## THE DATA
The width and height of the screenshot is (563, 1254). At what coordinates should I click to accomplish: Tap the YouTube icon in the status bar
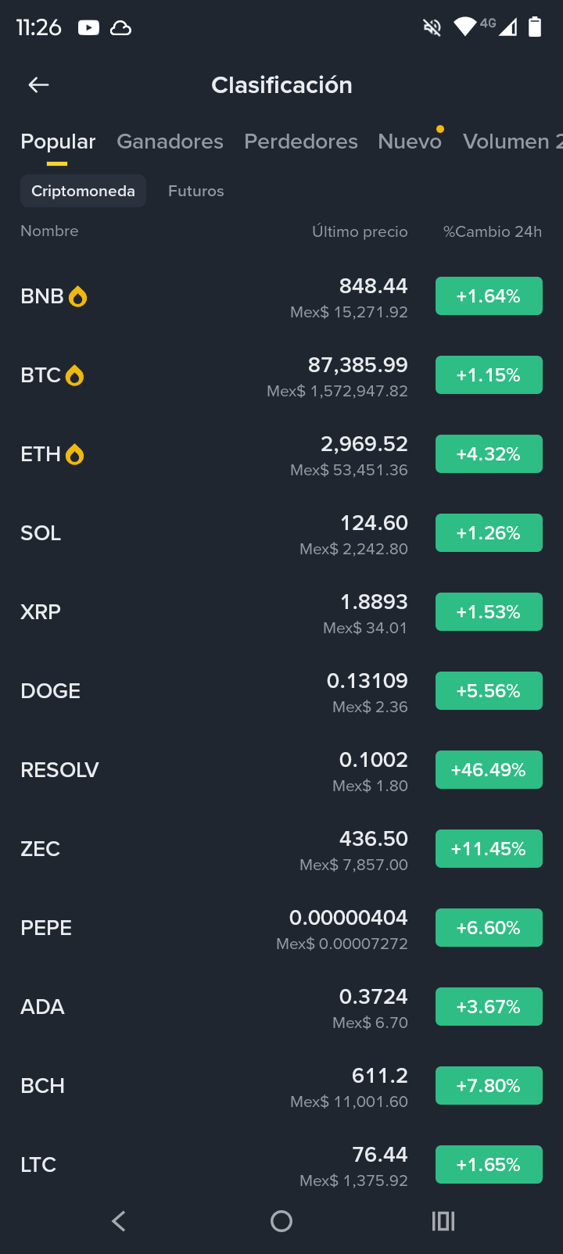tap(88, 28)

* * *

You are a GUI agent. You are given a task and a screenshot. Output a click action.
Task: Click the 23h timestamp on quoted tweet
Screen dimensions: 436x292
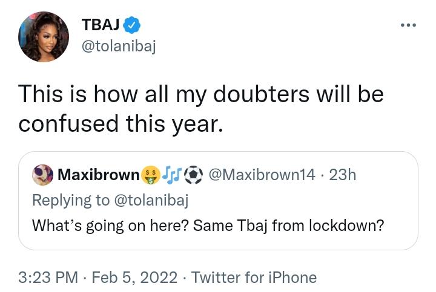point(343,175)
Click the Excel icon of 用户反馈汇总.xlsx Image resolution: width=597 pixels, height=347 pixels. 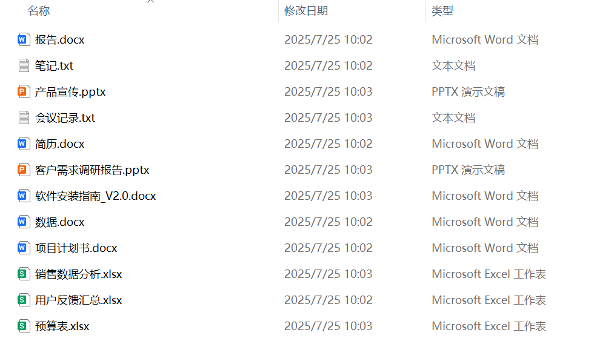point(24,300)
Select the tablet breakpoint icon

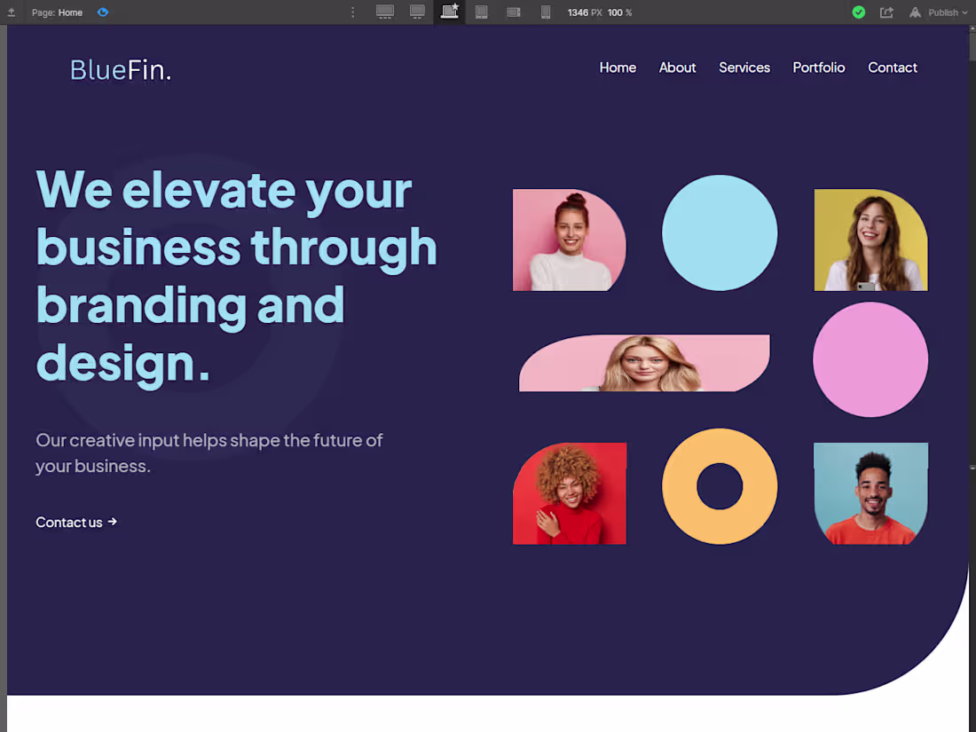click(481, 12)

...

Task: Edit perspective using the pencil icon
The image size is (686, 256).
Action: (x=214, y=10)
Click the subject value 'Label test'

## ABOUT THIS EXERCISE
Both the line containing "The image size is (686, 256)." and the line containing "Click the subject value 'Label test'" belong in the answer. Print them and every line above that falls between them exactly, and no others.

## EXERCISE SOLUTION
The image size is (686, 256).
Action: (x=214, y=10)
Click the subject value 'Label test'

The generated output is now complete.